Consigne 1: Transcrivez à l'identique les lignes des enregistrements situées entre celle qui contient « The image size is (642, 361). » et celle qui contient « Click the Companies », ces deux lignes comprises.

Les autres institutions qui traitent des questions culturelles sont le CNDRS qui abrite le musée national et le ministère de l’Environnement qui à la charge du patrimoine bâti.
Nous avons pris contact avec plusieurs responsables du ministère et de la direction de la Culture pour essayer de comprendre leurs rôles, missions et projets, mais nos questions n’ont eu aucun retour.
La plupart des artistes et acteurs du monde culturel aux Comores notent le manque de soutien de la part du ministère ou de la direction de la Culture. « Il n’y a aucune politique culturelle, pas d’aide aux artistes, pas d’orientations culturelles au niveau de l’État », affirme Youssouf Abdoul-madjid, attaché de production.
La comédienne Sitti Thouraya Daoud dit même qu’elle ne les jamais sollicités, car ses ainés dans la Culture « disaient toujours qu’ils ne faisaient rien pour les artistes ». Pourtant, elle a déjà pu constater ce manque de soutien dans plusieurs circonstances. « Je peux raconter l’histoire d’un artiste plasticien, réalisateur comorien qui devait partir pour une résidence artistique et un tournage de film à l’île Maurice et en Égypte. Il avait déposé des lettres de demande d’appui financier un peu partout, au Ministère et à la Direction de la Culture, malheureusement il n’a pas eu de réponse. Grâce à des cotisations de ses amis, l’artiste a pu partir honorer ses rendez-vous et représenter son pays. Je sais aussi que si le Comoros International Film Festival (CIFF) est mort en sa deuxième année, c’est parce que le ministère et la Direction de la culture n’ont rien fait pour que ça continue ».

Consigne 2: Reprenez l'extrait sur la culture aux Comores et poursuivez-le après sa dernière phrase.

[Entrées de données recueillies]

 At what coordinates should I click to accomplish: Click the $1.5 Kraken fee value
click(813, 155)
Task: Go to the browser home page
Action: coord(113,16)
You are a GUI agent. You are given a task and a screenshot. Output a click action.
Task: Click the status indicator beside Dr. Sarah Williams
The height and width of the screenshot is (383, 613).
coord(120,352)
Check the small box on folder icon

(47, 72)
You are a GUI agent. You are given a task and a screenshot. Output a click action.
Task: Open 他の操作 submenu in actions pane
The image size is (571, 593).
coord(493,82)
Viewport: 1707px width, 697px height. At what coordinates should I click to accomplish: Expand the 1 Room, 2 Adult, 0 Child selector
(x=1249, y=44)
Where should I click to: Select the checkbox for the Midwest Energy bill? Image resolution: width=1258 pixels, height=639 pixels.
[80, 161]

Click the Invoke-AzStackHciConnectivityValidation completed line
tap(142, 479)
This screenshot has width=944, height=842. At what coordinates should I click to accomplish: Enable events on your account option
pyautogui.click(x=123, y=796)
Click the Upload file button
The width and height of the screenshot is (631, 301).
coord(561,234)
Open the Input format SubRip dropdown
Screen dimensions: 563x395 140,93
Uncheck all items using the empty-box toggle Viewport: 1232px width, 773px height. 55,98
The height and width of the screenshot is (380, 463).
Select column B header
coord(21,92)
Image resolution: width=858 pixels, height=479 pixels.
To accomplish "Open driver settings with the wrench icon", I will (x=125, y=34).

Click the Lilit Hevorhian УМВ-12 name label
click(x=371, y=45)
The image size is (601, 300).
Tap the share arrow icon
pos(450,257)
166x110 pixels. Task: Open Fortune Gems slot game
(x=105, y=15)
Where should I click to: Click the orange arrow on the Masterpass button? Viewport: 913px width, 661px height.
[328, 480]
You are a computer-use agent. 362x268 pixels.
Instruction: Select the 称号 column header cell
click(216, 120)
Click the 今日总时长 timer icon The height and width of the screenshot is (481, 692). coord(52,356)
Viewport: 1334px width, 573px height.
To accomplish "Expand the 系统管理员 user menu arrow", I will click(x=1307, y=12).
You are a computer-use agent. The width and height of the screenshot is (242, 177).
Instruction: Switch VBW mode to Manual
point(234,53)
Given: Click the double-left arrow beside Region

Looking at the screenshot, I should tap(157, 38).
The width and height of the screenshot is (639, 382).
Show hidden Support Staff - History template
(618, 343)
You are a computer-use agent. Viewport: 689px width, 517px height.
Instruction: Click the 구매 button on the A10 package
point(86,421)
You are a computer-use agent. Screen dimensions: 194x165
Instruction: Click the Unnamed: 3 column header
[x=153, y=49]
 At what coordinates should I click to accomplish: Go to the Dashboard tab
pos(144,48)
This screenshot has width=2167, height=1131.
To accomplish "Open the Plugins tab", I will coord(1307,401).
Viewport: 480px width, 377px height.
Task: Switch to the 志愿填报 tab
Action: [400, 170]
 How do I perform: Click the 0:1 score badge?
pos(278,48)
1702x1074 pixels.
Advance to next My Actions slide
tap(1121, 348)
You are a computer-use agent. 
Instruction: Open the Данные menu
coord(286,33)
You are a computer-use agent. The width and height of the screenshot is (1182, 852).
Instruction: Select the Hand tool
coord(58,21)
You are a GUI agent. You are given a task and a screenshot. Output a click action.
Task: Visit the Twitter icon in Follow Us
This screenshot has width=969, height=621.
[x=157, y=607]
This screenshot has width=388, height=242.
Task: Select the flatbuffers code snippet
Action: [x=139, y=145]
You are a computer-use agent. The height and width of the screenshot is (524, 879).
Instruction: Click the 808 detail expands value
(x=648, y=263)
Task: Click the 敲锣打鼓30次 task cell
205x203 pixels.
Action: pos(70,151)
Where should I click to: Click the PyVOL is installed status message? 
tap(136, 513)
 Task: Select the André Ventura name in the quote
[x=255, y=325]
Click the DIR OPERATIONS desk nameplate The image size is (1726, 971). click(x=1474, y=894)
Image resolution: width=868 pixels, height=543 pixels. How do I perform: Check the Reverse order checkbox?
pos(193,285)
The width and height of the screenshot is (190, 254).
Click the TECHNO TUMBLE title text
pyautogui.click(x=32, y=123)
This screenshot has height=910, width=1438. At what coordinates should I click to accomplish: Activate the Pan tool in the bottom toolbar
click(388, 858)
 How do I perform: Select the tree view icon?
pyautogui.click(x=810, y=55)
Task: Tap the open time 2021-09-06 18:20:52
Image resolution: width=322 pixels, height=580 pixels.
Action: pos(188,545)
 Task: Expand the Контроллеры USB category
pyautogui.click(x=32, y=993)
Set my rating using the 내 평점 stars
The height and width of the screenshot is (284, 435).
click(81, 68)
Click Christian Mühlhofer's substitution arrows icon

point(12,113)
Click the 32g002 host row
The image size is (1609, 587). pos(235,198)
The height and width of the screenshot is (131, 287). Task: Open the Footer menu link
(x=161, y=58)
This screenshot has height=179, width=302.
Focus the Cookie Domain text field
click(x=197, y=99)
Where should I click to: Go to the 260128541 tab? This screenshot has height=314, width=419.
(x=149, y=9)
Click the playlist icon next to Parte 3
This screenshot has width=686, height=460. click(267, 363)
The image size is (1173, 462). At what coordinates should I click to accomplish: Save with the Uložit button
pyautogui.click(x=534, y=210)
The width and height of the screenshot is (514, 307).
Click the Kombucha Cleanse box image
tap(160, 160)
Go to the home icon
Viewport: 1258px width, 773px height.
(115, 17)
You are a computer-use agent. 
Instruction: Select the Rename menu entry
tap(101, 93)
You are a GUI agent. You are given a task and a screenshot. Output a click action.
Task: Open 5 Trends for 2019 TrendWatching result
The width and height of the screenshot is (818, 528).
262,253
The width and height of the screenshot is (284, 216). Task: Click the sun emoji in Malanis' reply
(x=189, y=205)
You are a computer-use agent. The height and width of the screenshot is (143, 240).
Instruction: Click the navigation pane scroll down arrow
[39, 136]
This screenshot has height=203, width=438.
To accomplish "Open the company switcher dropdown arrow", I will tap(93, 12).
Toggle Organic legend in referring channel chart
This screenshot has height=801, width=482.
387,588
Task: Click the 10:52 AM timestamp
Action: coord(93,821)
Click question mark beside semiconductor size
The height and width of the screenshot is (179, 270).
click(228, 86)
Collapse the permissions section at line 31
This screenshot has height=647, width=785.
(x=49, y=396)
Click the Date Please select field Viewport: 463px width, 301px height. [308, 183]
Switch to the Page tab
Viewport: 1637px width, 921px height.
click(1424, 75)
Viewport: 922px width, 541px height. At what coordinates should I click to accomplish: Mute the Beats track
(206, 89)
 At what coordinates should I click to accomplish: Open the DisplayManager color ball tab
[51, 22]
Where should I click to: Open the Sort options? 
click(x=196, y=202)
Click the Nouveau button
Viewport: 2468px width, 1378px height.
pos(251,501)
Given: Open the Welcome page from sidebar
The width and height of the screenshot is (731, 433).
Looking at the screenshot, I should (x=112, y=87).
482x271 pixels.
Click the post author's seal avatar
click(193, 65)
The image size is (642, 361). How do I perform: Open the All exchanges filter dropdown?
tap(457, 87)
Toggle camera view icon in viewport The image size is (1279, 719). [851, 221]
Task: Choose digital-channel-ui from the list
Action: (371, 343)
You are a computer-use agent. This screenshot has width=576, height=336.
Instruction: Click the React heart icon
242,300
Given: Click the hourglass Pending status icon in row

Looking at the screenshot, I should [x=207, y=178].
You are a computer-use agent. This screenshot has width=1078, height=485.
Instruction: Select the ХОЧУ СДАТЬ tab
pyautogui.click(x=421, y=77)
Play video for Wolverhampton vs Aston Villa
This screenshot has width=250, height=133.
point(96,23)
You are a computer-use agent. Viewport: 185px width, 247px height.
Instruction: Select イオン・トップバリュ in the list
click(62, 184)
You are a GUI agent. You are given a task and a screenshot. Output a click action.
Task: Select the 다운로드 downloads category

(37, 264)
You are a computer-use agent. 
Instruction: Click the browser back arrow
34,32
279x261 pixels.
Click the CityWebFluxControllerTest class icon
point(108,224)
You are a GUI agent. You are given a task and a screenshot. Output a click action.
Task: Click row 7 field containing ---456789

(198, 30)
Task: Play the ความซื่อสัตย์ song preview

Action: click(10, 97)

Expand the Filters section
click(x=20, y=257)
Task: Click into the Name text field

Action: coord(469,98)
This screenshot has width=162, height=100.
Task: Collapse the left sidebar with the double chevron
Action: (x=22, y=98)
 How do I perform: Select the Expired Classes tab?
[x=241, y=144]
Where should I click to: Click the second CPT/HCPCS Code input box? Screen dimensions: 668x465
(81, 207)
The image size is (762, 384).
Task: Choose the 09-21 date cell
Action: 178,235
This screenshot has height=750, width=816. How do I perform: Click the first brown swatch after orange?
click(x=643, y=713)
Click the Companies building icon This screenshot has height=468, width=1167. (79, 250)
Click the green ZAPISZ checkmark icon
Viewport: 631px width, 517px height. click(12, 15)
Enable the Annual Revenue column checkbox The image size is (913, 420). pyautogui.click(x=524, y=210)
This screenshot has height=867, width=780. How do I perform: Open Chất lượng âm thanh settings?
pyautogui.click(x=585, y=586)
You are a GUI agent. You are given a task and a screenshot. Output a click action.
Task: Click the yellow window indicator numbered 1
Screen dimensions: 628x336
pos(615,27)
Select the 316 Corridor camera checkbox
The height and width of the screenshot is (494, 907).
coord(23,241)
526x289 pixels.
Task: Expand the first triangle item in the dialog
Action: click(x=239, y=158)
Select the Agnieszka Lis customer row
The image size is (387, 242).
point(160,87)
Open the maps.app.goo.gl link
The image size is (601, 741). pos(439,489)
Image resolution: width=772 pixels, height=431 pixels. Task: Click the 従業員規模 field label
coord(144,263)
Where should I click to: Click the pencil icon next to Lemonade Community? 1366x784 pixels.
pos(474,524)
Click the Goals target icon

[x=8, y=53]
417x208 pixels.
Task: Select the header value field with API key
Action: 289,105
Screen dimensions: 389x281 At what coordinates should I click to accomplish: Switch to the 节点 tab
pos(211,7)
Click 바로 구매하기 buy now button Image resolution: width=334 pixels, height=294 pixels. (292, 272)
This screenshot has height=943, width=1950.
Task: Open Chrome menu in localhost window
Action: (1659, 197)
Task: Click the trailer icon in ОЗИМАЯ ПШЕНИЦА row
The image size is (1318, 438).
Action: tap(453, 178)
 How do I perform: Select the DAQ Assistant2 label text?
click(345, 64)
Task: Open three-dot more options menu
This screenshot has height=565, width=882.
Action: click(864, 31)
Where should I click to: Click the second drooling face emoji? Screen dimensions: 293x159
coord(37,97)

Résultat de l'exercice 1:
The image size is (642, 361). How do I perform: Open the All exchanges filter dropdown?
tap(457, 87)
Toggle camera view icon in viewport The image size is (1279, 719). [851, 221]
Task: Choose digital-channel-ui from the list
Action: (371, 343)
You are a computer-use agent. This screenshot has width=576, height=336.
Instruction: Click the React heart icon
242,300
Given: Click the hourglass Pending status icon in row

Looking at the screenshot, I should [x=207, y=178].
You are a computer-use agent. This screenshot has width=1078, height=485.
Instruction: Select the ХОЧУ СДАТЬ tab
pyautogui.click(x=421, y=77)
Play video for Wolverhampton vs Aston Villa
This screenshot has width=250, height=133.
point(96,23)
You are a computer-use agent. Viewport: 185px width, 247px height.
Instruction: Select イオン・トップバリュ in the list
click(62, 184)
You are a GUI agent. You are given a task and a screenshot. Output a click action.
Task: Select the 다운로드 downloads category

(37, 264)
You are a computer-use agent. 
Instruction: Click the browser back arrow
34,32
279x261 pixels.
Click the CityWebFluxControllerTest class icon
point(108,224)
You are a GUI agent. You are given a task and a screenshot. Output a click action.
Task: Click row 7 field containing ---456789

(198, 30)
Task: Play the ความซื่อสัตย์ song preview

Action: click(10, 97)

Expand the Filters section
click(x=20, y=257)
Task: Click into the Name text field

Action: coord(469,98)
This screenshot has width=162, height=100.
Task: Collapse the left sidebar with the double chevron
Action: (x=22, y=98)
 How do I perform: Select the Expired Classes tab?
[x=241, y=144]
Where should I click to: Click the second CPT/HCPCS Code input box? Screen dimensions: 668x465
(81, 207)
The image size is (762, 384).
Task: Choose the 09-21 date cell
Action: 178,235
This screenshot has height=750, width=816. How do I perform: Click the first brown swatch after orange?
click(x=643, y=713)
Click the Companies building icon This screenshot has height=468, width=1167. (79, 250)

Résultat de l'exercice 2:
Akeem Ibrahim (Washko), danseur, chorégraphe et metteur en scène de la Compagnie Uni’Son est du même avis : « Le ministère de la Culture ne m’a jamais soutenu et ce n’est pas faute de l’avoir sollicité que ce soit pour les événements que je mets en place ici ou des structures que je souhaiterais créer. Toutes mes requêtes sont restées sans réponses. Une fois, j’ai reçu des gradins gratuits de la Réunion. Ils ont été bloqués à la douane, je les ai sollicités pendant 1 an et demi en vain. J’ai fini par payer moi-même le dédouanement ».
Un chercheur et spécialiste du domaine, qui a requis l’anonymat abonde dans le même sens : « Le ministère ou plutôt le ministre nommé par le chef de l’État se dédouane de ses responsabilités. Il renvoie systématiquement à la Directrice de la culture et cette dernière avec l’ensemble de son personnel sont systématiquement fermés à quasiment toute aide aux chercheurs : consultation de documents, de bilans, accords des interviews, etc. La Direction de la culture manque de transparence sur tous les plans susmentionnés. Son « non » systématique de coopération empêche la réception des idées pouvant aider à améliorer cette Direction. »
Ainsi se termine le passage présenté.